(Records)
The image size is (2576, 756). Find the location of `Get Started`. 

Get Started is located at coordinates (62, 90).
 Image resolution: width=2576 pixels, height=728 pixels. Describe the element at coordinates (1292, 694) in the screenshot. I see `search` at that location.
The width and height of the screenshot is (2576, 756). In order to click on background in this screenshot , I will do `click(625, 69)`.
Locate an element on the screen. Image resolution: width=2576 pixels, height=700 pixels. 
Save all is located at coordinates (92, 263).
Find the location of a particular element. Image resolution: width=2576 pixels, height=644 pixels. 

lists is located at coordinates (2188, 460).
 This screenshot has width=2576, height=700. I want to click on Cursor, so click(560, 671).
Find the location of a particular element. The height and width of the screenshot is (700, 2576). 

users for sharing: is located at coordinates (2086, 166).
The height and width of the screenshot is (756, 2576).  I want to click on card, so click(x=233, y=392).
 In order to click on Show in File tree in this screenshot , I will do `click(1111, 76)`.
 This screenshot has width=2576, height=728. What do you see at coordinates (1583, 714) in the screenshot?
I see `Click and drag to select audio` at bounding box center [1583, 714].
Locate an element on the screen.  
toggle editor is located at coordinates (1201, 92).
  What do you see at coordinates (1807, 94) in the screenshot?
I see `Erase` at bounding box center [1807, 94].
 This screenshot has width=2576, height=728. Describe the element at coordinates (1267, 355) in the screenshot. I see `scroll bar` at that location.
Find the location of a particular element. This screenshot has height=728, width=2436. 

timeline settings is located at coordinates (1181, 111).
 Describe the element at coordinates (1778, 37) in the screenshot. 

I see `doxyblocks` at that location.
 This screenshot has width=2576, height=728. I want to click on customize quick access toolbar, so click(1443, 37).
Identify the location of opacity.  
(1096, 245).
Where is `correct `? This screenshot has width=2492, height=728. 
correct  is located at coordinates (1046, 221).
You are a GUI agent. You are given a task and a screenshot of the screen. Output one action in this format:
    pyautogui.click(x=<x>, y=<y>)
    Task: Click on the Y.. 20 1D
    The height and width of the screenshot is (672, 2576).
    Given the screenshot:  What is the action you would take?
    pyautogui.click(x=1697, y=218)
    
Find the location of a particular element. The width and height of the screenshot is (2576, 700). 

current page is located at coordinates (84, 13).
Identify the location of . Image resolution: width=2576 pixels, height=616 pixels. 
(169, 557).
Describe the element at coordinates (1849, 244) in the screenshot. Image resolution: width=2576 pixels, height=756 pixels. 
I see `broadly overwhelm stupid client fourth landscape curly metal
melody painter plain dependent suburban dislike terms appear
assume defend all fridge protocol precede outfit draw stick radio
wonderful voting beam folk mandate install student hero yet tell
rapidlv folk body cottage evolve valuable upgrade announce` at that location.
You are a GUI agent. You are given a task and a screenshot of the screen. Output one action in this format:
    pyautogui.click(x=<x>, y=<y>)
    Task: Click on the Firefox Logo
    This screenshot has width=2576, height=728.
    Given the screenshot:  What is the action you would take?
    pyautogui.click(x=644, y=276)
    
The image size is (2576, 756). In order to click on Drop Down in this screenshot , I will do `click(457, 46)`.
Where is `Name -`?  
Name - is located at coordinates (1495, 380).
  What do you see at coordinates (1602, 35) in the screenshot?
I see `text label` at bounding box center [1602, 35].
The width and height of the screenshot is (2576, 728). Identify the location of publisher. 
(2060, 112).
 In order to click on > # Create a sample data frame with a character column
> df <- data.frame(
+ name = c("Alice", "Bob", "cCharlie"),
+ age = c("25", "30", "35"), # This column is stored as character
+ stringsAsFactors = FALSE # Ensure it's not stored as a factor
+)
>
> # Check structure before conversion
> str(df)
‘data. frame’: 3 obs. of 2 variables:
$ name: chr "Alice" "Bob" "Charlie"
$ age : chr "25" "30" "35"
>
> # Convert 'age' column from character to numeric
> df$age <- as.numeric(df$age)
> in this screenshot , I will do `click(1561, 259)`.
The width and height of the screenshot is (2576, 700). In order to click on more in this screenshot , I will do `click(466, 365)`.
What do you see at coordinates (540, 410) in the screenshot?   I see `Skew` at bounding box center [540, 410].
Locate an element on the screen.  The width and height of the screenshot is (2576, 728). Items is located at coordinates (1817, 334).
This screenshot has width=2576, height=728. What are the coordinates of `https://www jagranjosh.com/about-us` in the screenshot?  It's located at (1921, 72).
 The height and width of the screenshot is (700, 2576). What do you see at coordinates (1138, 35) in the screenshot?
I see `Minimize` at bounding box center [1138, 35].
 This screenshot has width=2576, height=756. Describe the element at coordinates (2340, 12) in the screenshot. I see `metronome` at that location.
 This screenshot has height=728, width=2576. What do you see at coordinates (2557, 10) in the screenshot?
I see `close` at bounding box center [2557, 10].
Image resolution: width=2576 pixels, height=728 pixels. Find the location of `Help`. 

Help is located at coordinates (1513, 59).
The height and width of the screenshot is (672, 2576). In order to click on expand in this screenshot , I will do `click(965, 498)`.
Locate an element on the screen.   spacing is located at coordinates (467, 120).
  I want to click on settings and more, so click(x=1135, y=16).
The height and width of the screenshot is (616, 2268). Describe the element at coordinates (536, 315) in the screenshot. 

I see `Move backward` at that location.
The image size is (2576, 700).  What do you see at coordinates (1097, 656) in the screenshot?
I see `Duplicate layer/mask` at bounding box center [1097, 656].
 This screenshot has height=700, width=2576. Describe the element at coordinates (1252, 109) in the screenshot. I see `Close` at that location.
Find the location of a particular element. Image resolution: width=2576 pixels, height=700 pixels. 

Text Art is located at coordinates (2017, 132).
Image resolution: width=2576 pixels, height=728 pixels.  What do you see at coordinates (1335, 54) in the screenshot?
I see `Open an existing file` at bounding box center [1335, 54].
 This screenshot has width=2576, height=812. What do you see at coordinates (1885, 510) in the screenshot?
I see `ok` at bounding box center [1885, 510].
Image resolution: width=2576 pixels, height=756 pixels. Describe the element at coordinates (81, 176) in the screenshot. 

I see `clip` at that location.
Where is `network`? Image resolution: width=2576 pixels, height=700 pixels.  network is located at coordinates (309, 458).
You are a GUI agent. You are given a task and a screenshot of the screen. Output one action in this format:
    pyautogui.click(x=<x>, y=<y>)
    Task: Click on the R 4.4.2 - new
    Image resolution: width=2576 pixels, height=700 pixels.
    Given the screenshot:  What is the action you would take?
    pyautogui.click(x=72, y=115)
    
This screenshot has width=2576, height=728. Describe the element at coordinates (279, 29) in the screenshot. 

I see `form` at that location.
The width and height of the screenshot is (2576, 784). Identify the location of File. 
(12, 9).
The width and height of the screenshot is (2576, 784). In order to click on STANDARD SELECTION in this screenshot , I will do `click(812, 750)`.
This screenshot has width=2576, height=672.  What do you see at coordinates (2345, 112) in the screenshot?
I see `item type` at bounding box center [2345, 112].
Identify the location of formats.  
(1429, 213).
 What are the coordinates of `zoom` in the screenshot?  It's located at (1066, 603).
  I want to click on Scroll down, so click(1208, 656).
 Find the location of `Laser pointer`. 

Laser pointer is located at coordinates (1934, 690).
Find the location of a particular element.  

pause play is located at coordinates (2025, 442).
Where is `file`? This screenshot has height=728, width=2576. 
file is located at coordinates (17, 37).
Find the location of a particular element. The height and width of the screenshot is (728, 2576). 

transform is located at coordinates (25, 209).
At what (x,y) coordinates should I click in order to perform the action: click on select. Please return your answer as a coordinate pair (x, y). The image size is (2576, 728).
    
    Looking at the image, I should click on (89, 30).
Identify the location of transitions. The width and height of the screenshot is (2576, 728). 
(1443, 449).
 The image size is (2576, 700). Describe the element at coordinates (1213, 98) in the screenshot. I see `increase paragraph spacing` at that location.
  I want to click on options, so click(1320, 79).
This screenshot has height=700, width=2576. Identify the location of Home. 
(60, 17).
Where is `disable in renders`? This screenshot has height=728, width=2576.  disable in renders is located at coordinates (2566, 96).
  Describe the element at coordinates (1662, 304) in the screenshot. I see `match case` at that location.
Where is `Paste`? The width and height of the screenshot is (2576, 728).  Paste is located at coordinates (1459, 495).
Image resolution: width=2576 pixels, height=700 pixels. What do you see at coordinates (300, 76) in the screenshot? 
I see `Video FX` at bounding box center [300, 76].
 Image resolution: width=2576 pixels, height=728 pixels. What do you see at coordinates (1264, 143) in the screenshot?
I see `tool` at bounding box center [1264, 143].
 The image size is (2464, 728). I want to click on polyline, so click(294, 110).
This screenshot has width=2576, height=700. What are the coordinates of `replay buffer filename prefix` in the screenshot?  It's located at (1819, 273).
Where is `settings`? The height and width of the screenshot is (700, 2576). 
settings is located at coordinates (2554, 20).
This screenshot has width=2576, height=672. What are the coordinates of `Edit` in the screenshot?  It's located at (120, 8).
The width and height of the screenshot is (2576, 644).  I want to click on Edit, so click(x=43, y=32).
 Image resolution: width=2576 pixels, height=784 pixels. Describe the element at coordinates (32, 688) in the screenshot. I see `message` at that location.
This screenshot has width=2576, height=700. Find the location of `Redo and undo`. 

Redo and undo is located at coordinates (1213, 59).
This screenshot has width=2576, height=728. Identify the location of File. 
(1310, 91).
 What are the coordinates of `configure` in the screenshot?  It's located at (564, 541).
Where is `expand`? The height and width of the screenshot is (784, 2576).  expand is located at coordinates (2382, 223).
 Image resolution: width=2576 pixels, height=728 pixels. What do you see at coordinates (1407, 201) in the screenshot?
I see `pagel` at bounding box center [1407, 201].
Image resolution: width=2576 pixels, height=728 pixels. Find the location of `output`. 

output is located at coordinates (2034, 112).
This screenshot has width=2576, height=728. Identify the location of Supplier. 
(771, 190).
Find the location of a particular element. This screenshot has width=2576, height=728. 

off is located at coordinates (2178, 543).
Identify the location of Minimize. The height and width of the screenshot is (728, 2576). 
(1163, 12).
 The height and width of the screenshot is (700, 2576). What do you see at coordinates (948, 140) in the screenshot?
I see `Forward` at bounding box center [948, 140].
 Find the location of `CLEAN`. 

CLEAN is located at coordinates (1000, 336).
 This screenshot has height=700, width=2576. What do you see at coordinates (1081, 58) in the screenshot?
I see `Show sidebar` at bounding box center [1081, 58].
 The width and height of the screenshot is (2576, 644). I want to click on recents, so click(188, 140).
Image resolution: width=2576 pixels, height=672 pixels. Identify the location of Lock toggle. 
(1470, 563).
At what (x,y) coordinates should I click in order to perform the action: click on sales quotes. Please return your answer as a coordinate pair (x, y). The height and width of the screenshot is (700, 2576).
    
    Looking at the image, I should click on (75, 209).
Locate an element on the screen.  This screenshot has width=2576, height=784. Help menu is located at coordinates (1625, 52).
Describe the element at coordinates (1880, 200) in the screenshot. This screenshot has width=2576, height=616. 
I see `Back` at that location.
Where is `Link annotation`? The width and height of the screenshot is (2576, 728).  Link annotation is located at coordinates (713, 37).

* _Problem details_:
Rewrite everything in the material above, from the line containing "The width and height of the screenshot is (2576, 700). In" down to the line containing "coordinates (1817, 334).", as a numbered list with blank lines left out.

* _Result of this task_:
1. The width and height of the screenshot is (2576, 700). In order to click on more in this screenshot , I will do `click(466, 365)`.
2. What do you see at coordinates (540, 410) in the screenshot?   I see `Skew` at bounding box center [540, 410].
3. Locate an element on the screen.  The width and height of the screenshot is (2576, 728). Items is located at coordinates (1817, 334).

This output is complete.